The movie has a slightly slower pace in the first half. The opening scene shows Jalaluddin Khilji (played by Raza Murad). Allauddin is his young nephew who is asked to bring an ostrich’s hair but instead he brings the ostrich, all cuffed in chain. He is shown in poor light and with all his idiosyncrasies where he defies rules and women including his new wife Mehrunissa, played by Aditi Rao Hydari.

Padmavati (Deepika Padukone), the princess of Singhal is married to Maharawal Ratan Singh (Shahid Kapoor) and is an epitome of beauty.

Ranveer Singh grips the audience with his sheer personification of the character, fiercely pertinent with his portrayal of the role, his body language and passionate walks evoke a reality streak in the film. He has poured in all the vices of being a maniacal historical character as dominant in history as we know Khilji. Though Bhansali’s take on the character has a one-dimensional approach, with vile being synonymous to this depiction.

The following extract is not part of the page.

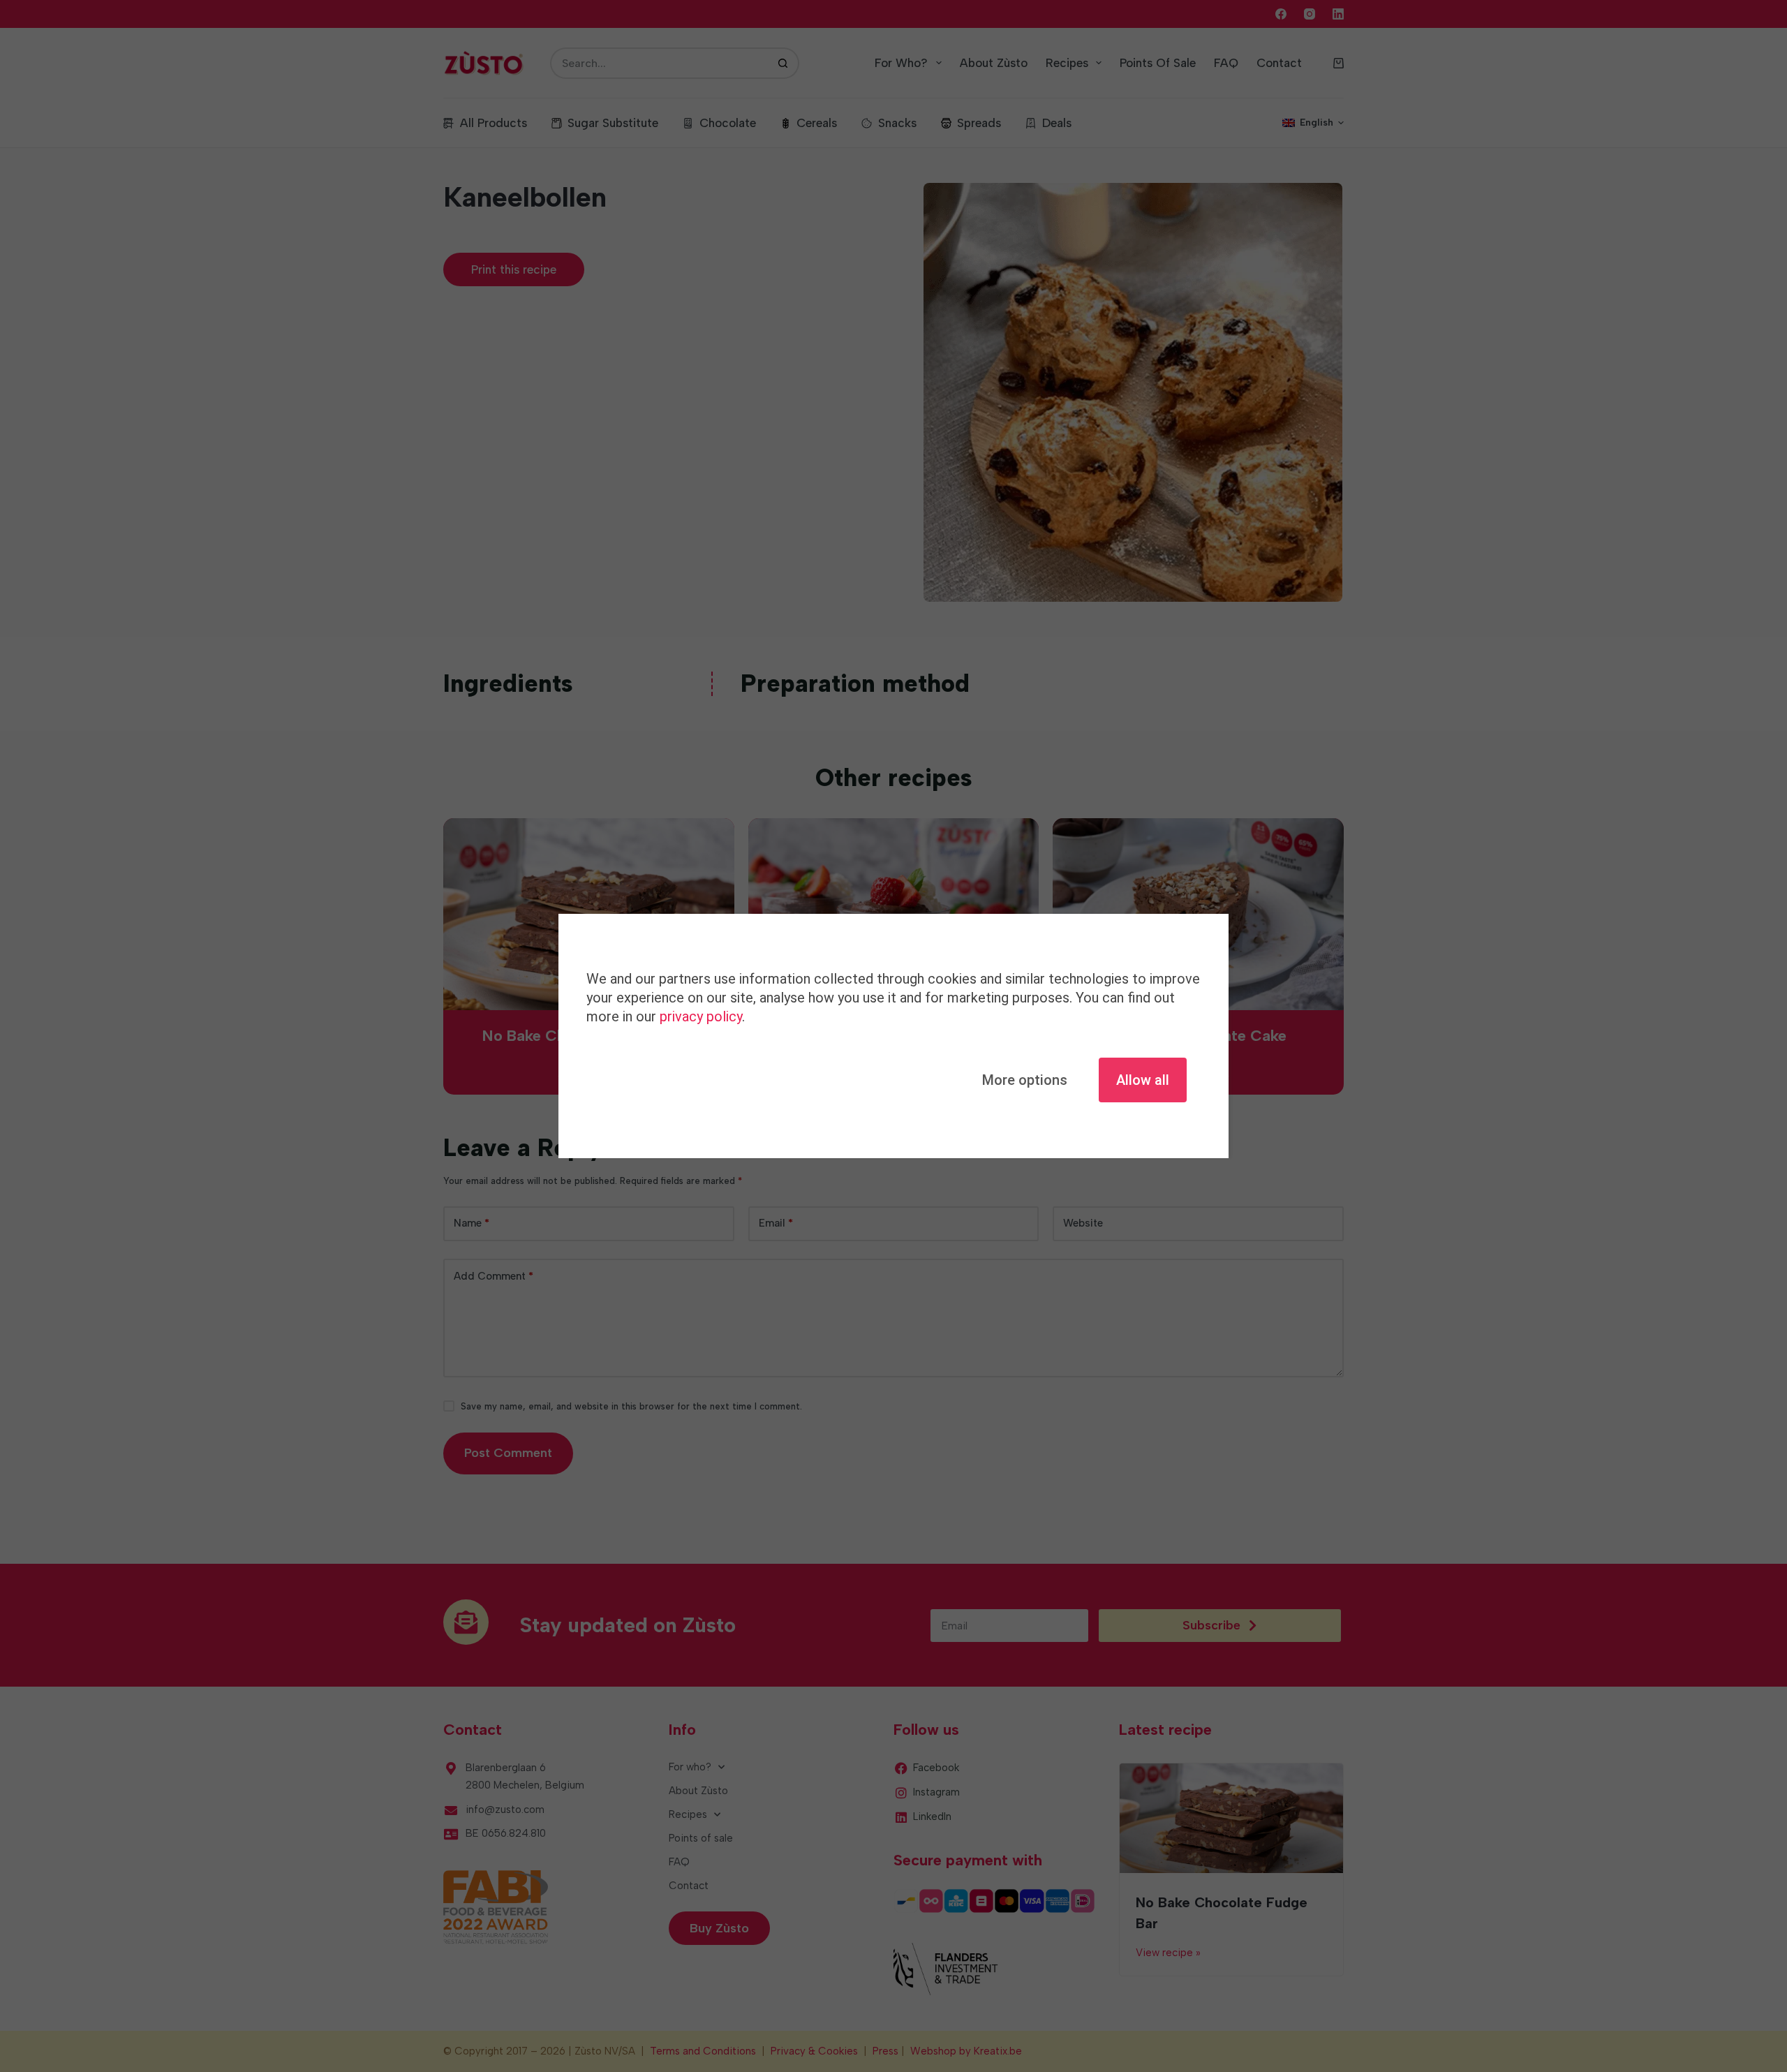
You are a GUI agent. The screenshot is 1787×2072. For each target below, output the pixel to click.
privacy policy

The scenes between Khilji and Kafur have a dark connotation. Padmaavat has a tone which sets apart twoopulent meaning ideas of love and of war. The ideas of different belief amongst the rules.

The writing does not have a robust ground, the love story between Ratan Singh and Rani Padmini has been shown but not the intricacies. Khilji’s rise to power is depicted but there is a certain logic defiant area where a ruthless king like him puts everything on stake for a woman.

The frequent songs in the first half are again a deterrent factor. The grand sets and computer generated images though have a gripping effect.

There is a sudden amount of myth in the film with an evil vertex love triangle. Post interval, the story moves in the right pitch with drama and events.

Shahid Kapoor is seen in a more subtle tone. Deepika steals the show with her charisma. The cinematography with art direction is excellent. Sudeep Chaterjee has a natural grip on the camera.

In the climax scene, Ranveer runs across Chittor Fort and Deepika walks into the fire to save her honour. It is more of Bhansali's larger than life vision that holds the film together.

A feast for the eyes, the film induces many thoughts, ideals, prejudices, pain, sweat, and blood bath. The film deserves to be watched with all its glories and its flaws at least once.